Setelah rambutnya terbebas dari genggaman si monyet, Gunay mendelik marah padanya. "Kamu gak suka? Yaudah bikin nama sendiri aja!"
Gunay masih sibuk-sibuk memaki-maki monyet itu ketika semua orang di belakang diam-diam meninggalkannya sendirian.
Saat Gunay berbalik, tak ada seorangpun di belakangnya. Hanya beberapa pengunjung yang kebetulan lewat.
Gunay mendesah berat. Dia kini benar-benar merasa sudah dicampakkan.
Tak butuh waktu lama sampai akhirnya Gunay menemukan mereka lagi. Dia pura-pura ngambek dengan cara diam beberapa saat tanpa berbicara.
Mereka berkeliling kebun binatang beberapa lama, kemudian memutuskan singgah ke rumah makan untuk sekedar mengisi perut. Cemilan yang dibawa Yanli tadi sudah habis selama di perjalanan, jadinya tak ada lagi yang tersisa untuk mereka makan sekarang.
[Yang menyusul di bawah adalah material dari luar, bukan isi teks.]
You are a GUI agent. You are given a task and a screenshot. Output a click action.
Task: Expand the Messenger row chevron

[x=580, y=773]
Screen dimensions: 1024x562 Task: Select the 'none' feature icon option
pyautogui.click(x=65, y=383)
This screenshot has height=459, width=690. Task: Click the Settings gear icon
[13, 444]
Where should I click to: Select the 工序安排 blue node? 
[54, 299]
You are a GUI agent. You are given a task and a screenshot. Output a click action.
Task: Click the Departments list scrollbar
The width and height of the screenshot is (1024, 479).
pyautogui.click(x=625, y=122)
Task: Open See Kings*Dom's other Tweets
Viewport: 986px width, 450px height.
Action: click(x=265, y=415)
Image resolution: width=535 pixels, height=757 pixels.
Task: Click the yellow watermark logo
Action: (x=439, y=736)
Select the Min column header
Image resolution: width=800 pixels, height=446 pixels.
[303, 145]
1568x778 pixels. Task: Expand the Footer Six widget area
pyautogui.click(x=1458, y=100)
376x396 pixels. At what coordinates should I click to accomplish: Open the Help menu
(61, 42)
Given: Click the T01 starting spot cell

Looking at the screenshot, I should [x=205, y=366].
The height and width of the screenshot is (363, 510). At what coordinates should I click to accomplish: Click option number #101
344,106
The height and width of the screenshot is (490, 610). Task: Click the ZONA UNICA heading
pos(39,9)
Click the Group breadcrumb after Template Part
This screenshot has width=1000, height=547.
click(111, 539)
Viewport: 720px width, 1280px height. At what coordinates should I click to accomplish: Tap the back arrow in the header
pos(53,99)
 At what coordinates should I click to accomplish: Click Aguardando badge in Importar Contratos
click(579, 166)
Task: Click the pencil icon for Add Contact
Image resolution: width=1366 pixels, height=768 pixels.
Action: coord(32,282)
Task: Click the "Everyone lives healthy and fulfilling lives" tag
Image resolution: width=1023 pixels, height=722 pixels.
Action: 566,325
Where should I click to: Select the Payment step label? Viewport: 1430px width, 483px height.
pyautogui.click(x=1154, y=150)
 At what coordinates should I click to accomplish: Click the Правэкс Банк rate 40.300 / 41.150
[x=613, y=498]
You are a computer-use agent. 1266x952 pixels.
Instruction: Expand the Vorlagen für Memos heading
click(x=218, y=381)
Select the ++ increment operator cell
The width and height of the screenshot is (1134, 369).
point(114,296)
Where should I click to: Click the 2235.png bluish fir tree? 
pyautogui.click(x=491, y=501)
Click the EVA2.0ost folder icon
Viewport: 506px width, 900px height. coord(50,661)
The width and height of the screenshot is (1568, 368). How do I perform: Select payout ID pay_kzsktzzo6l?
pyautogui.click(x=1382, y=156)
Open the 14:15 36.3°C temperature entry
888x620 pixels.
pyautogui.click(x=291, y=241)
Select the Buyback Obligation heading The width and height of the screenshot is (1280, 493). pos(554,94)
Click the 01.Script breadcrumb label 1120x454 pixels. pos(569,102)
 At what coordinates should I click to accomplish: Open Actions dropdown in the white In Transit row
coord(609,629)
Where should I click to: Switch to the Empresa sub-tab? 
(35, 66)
Hingga mereka berenam berkumpul di rumah makan, Gunay masih memutuskan tetap ngambek dan tak bicara.
Yang lainnya merasa agak ngeri dengan atmosfer sunyi ini. Biasanya hanya Gunay lah yang memecah keheningan di antara mereka.
Dimas tak tahan lagi, dia pun menepuk bahu Gunay cukup kuat. "Lo gak lagi kesurupan hantu monyet, kan?"
Gunay tak menjawab, hanya melirik Dimas sebentar lalu membuang mukanya lagi.
Dalam hati Gunay sebenarnya sudah sangat tak tahan. Mulutnya sudah sangat gatal ingin mengoceh.
Akhirnya ia pun menyerah juga. "Kenapa sih harus ninggalin Gunay tadi?"
"Kamu, sih, asik sendiri sama monyetnya. Jadi Dimas ngajak pergi, deh," jawab Yanli.
Mata Gunay langsung berkilat merah, dia menatap Dimas tajam. "Jadi lo pelopor rencana busuk itu?!"
"Iya, haha." Dimas menjawab santai. Tanpa menyadari bahwa tangan Gunay dari belakang sudah melayang ke kepalanya.
"Sakit woi!" protes Dimas.
Dengan cepat Dimas langsung membalasnya. Dan mereka pun berakhir saling pukul.
Kanselir tak membiarkan satupun momen terlewat. Tangannya dengan cepat memotret kedua pemuda yang sedang adu jotos itu.
Yumna ikut terkikik-kikik melihatnya. Yanli dan Addly pun ikut tersenyum.
Semoga saja kebahagiaan ini akan senantiasa bertahan lama. Pikir mereka.